━━━ Material for the task ━━━

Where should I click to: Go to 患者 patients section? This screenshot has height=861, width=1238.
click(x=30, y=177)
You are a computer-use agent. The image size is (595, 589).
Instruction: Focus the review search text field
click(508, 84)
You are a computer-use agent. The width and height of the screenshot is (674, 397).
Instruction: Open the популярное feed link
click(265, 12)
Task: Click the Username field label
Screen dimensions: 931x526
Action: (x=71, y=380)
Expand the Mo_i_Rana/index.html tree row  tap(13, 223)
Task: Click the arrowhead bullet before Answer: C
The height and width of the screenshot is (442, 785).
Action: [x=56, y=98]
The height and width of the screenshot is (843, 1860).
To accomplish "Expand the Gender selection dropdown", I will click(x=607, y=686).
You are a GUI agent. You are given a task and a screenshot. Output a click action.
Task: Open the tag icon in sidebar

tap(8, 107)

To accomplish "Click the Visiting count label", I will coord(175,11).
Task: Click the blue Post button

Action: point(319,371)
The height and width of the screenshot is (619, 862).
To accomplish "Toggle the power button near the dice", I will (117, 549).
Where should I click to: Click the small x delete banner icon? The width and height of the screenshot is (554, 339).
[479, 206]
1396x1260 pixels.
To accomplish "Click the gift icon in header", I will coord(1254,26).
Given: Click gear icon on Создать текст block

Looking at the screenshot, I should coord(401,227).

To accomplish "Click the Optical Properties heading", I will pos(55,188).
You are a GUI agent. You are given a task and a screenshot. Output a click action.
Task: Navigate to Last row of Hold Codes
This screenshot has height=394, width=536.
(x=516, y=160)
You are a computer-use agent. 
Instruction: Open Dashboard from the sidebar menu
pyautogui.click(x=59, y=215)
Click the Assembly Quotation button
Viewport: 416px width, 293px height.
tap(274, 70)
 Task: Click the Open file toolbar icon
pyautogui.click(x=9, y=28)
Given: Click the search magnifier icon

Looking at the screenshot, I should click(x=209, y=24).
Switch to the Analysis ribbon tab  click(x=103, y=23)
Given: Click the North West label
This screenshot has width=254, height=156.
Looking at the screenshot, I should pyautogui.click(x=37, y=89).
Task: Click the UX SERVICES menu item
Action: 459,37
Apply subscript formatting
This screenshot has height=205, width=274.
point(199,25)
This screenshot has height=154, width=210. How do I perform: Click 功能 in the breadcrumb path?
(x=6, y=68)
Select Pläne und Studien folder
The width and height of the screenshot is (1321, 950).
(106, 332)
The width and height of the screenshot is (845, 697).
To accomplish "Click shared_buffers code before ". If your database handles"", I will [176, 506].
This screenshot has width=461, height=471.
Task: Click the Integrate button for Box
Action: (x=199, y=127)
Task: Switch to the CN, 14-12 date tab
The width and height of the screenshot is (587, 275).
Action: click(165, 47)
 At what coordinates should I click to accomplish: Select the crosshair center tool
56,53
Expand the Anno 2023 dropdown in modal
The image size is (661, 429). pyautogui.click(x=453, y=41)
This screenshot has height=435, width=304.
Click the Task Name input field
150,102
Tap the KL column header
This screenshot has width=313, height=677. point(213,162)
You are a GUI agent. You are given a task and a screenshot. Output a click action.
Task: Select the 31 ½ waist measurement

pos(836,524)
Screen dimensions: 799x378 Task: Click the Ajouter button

━━━

* **Task requirements**: Wherever a line of the entries holds the string "Switch", copy that line.

* **Completed exercise**:
Switch to the Analysis ribbon tab  click(x=103, y=23)
Task: Switch to the CN, 14-12 date tab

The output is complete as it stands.